The title sold 14.5 million copies by 2008.

The hall of fame inductees were chosen from among 15 finalists culled from thousands of nominations from around the world. Contenders that missed the final cut were: “John Madden Football,” ”Elite,” ”Final Fantasy,” ”Minecraft,” ”Nurburgring,” ”Pokemon Red and Green,” ”Sid Meier’s Civilization,” ”Street Fighter II” and “Tomb Raider.”

The Strong, which also houses the National Toy Hall of Fame, opened the World VideoGame Hall of Fame last year to recognize electronic games of all types — arcade, console, computer, hand-held and mobile. To get in, games must have had sustained popularity and influenced the video game industry or society.

  • Bitcoin’s self-proclaimed founder backtracks

The man who claimed to be the mysterious founder of bitcoin appears to be stepping back into the shadows, leaving numerous questions in his wake.

Three days after Australian entrepreneur Craig Wright came forward as “Satoshi Nakamoto,” the unknown creator of the digital currency bitcoin, he has backtracked in a dramatic fashion. He wrote in a blog post that he does not “have the courage” to publish additional proof, as he promised Wednesday, that he is the elusive creator of the Internet currency.

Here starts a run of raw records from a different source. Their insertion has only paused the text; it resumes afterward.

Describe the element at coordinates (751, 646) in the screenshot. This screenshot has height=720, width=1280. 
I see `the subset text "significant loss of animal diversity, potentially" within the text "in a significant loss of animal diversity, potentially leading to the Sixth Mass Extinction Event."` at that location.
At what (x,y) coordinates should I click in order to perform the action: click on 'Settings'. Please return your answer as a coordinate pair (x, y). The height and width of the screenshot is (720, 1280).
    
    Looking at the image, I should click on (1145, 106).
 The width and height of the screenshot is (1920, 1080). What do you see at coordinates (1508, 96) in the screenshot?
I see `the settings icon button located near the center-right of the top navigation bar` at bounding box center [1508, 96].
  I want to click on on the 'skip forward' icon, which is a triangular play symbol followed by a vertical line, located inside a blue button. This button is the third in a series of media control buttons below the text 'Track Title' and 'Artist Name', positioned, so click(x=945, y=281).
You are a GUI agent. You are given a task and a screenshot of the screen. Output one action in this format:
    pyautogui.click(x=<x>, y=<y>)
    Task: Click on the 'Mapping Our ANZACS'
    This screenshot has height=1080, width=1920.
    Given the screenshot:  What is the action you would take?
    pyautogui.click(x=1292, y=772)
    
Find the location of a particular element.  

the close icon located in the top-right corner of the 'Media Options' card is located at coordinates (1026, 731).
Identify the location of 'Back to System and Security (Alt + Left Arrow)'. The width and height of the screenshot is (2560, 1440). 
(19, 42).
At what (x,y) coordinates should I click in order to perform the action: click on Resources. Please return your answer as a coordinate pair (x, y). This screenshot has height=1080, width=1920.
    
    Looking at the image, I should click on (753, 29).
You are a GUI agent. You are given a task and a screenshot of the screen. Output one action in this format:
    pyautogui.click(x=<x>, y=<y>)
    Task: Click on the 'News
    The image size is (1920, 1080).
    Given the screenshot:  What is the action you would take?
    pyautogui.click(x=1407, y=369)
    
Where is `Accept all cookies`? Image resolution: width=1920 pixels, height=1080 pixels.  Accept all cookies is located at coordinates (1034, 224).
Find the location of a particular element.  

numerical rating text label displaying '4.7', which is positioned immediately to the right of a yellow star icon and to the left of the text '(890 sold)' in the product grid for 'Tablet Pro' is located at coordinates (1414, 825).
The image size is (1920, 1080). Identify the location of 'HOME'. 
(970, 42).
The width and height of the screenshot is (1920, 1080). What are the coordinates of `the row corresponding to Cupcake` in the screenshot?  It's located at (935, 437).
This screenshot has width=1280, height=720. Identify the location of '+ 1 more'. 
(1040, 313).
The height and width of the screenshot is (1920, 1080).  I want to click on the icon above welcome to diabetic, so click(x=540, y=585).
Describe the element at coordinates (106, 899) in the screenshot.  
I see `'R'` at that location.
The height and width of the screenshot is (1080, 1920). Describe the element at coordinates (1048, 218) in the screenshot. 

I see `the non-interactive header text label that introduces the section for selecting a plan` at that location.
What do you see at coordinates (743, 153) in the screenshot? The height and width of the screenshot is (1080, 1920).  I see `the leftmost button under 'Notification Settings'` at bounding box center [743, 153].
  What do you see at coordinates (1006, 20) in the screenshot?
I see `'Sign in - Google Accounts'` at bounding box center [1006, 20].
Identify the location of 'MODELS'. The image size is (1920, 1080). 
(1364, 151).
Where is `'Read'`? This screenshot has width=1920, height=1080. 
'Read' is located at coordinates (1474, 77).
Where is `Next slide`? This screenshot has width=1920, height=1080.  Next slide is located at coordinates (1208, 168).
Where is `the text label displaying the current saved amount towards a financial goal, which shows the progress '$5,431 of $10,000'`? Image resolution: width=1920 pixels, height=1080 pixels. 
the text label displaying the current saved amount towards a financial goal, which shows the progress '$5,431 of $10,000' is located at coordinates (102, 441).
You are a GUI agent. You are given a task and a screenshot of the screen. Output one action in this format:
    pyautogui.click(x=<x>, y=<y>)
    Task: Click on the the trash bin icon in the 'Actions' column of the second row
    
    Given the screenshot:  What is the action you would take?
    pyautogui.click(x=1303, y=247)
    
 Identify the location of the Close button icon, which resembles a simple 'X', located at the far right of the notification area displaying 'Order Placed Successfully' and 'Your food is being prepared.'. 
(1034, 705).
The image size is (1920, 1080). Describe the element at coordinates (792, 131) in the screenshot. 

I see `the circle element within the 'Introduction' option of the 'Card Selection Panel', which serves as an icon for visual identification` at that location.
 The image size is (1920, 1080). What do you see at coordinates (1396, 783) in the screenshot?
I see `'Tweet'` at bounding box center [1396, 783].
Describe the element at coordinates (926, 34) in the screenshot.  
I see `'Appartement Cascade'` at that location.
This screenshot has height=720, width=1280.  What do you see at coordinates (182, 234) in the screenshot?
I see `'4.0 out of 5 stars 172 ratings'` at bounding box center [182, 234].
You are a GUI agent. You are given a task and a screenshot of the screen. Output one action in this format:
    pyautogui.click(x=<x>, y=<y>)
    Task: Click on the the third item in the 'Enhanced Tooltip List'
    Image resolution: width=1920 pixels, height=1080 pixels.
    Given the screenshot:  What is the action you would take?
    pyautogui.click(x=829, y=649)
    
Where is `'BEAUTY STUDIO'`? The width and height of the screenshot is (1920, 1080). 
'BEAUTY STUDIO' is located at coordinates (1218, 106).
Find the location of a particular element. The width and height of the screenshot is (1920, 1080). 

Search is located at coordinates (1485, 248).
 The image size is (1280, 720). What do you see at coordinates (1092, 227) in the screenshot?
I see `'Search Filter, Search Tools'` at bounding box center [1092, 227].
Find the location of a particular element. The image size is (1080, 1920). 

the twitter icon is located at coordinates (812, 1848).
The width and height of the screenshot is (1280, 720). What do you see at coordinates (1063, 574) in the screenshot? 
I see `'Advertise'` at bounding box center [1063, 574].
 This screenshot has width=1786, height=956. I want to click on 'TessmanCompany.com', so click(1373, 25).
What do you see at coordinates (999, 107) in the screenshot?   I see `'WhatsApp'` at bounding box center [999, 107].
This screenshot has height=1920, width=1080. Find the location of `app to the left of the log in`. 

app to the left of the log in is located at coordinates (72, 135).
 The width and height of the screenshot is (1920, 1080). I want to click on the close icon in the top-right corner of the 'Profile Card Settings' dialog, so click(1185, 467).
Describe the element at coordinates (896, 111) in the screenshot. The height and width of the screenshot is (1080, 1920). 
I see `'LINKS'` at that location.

Wright’s initial claims drew widespread skepticism. He said on Wednesday that he would provide verifiable documentation and take additional steps to prove his identity. Instead, he scrubbed his blog clean of past entries and posted a short statement titled “I’m Sorry.”

Wright didn’t explicitly renounce his claim to have created bitcoin. He merely wrote Thursday that he thought he could “put the years of anonymity and hiding behind me.” But as this week’s events unfolded, he wrote, “I am not strong enough for this.”

“I can only say I’m sorry,” he wrote at the end of the post. “And goodbye.”

The search for Nakamoto has been a parlor game for journalists and online sleuths since he disappeared from online forums in late 2010. Wright claimed to be Nakamoto in interviews with the Economist, BBC, GQ and a few bitcoin insiders in stories published Monday. He bolstered it with technical demonstrations that two of those insiders vouched for, but failed to repeat those proofs in ways that would allow anyone else to verify them.

Skeptics reacted harshly to the public proof Wright did offer. For instance, he purported to sign a passage from Jean-Paul Sartre with one of Nakamoto’s private encryption keys. Experts argued he hadn’t done that at all, and instead had merely republished a snippet from a historical bitcoin transaction signed by the original Nakamoto.